Tally the lines below that contain "size" and reply with only the tally.
##### DATA #####
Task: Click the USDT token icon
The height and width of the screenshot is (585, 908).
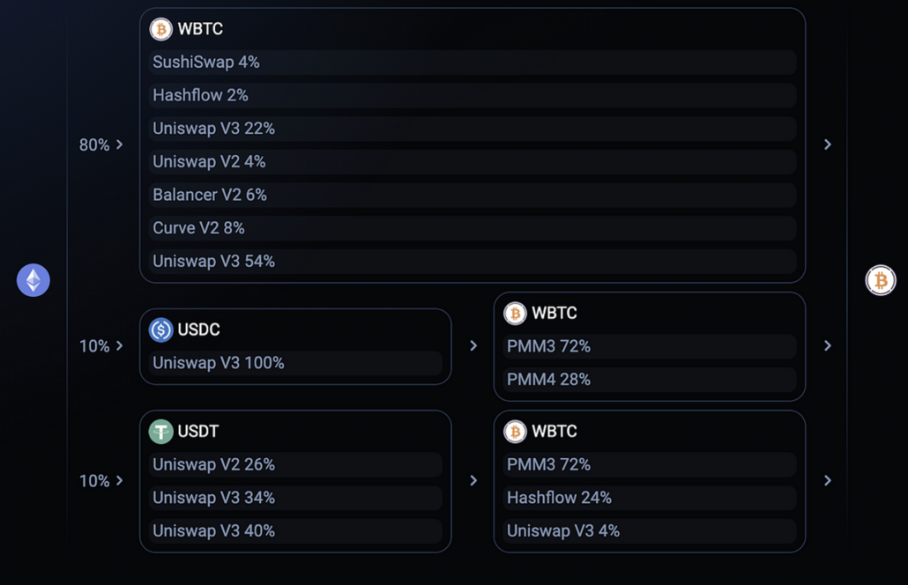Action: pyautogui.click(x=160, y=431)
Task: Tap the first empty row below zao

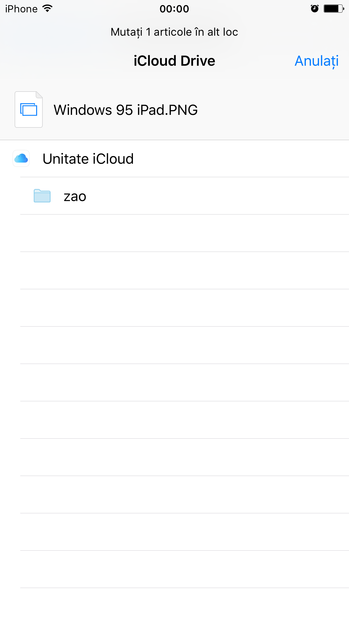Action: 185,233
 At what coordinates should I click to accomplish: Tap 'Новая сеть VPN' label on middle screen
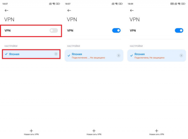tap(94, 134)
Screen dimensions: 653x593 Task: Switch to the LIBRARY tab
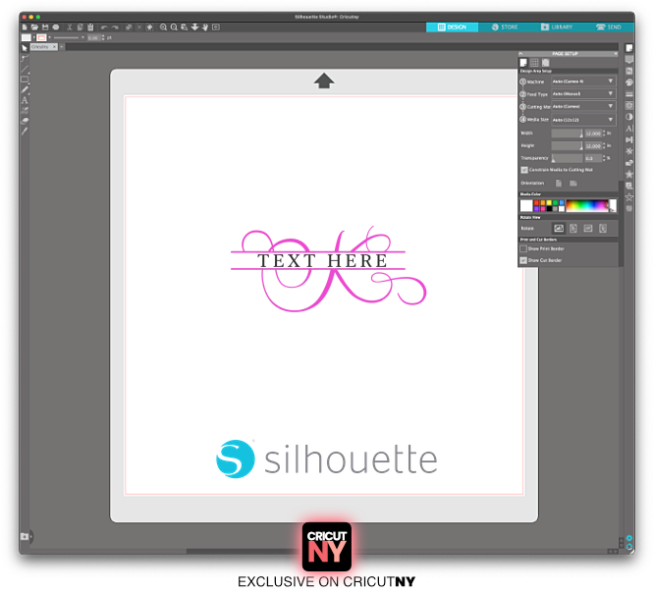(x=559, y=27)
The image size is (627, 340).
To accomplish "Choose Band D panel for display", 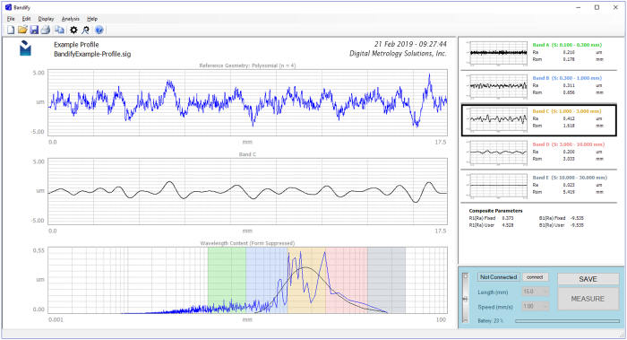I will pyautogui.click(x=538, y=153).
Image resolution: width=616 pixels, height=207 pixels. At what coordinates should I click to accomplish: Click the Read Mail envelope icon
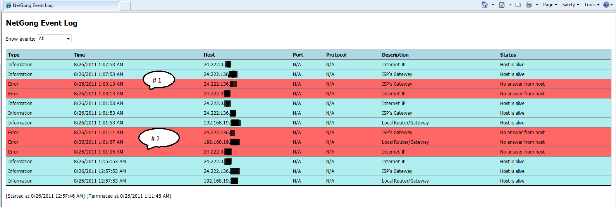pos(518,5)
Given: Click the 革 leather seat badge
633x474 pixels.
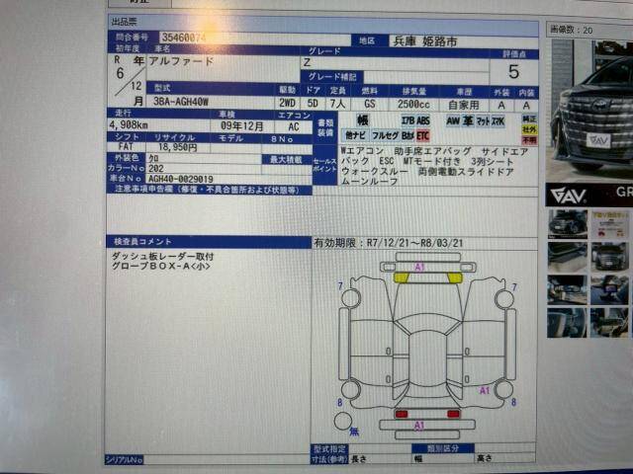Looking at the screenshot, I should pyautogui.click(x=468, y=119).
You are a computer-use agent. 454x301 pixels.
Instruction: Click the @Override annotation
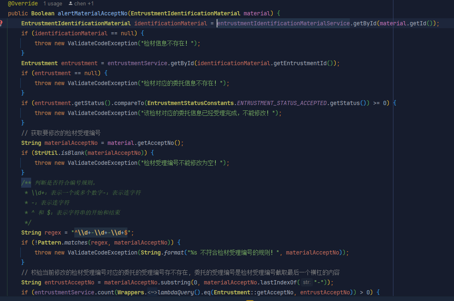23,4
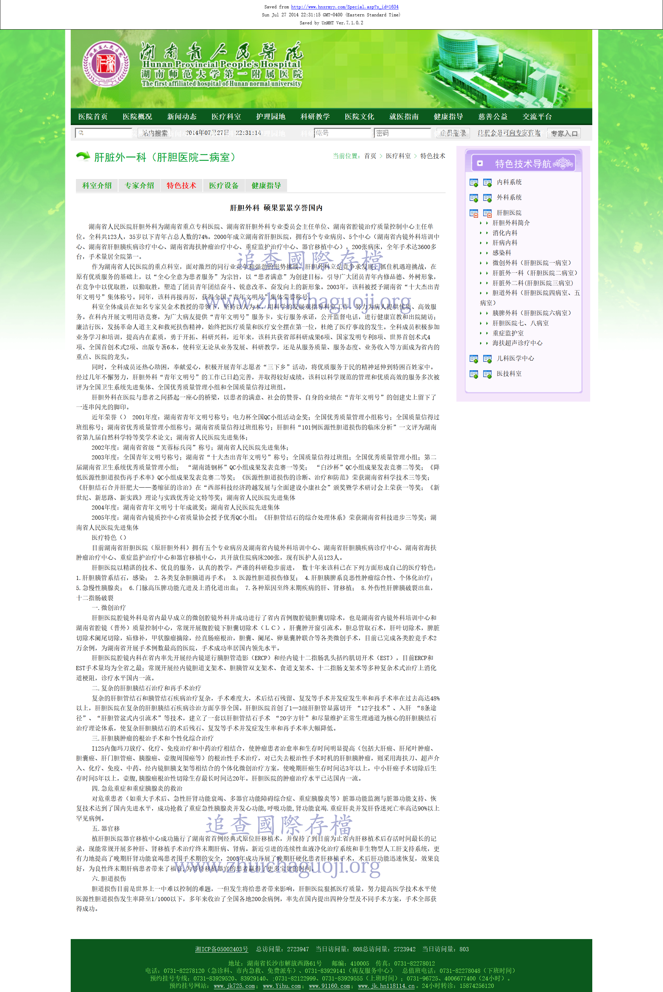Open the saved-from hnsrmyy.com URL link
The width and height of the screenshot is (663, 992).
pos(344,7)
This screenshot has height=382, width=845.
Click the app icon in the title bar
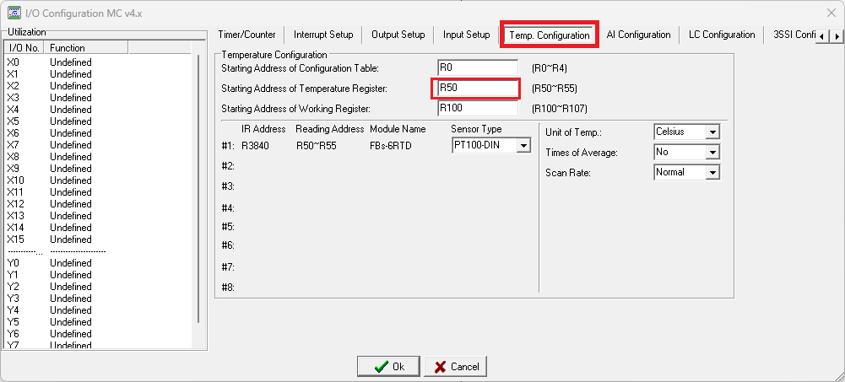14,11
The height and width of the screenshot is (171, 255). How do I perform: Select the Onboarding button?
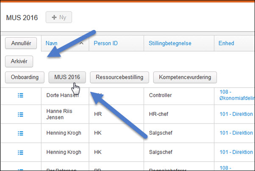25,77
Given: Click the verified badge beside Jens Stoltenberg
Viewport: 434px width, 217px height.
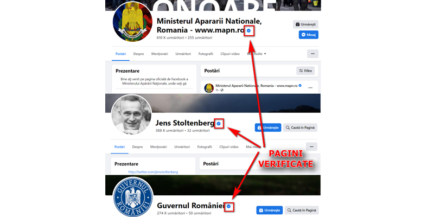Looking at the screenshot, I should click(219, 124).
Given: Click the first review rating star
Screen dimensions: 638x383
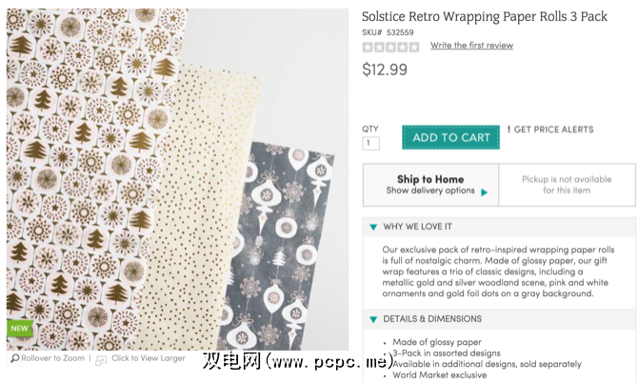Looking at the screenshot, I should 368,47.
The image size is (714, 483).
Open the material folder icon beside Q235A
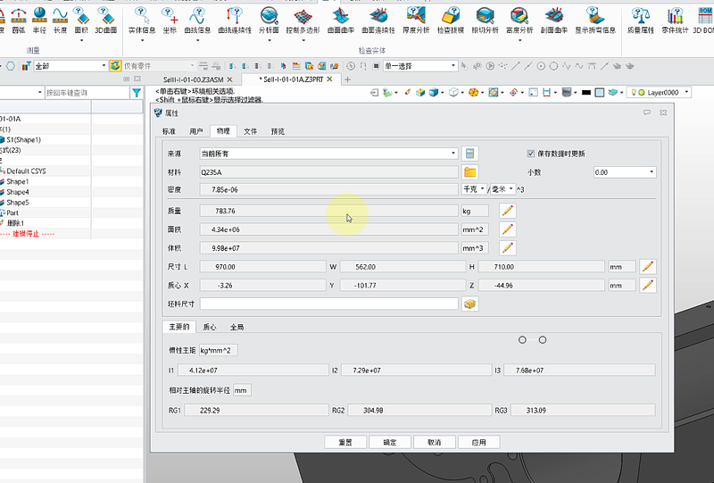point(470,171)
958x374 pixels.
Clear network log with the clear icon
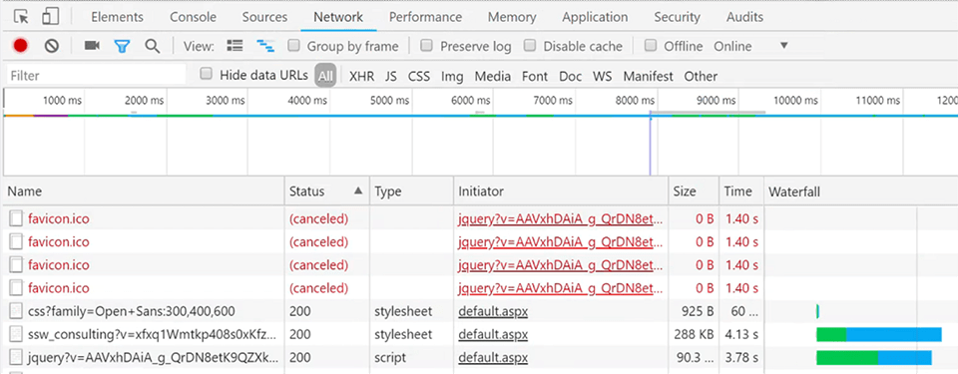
#####
FINISHED TASK
2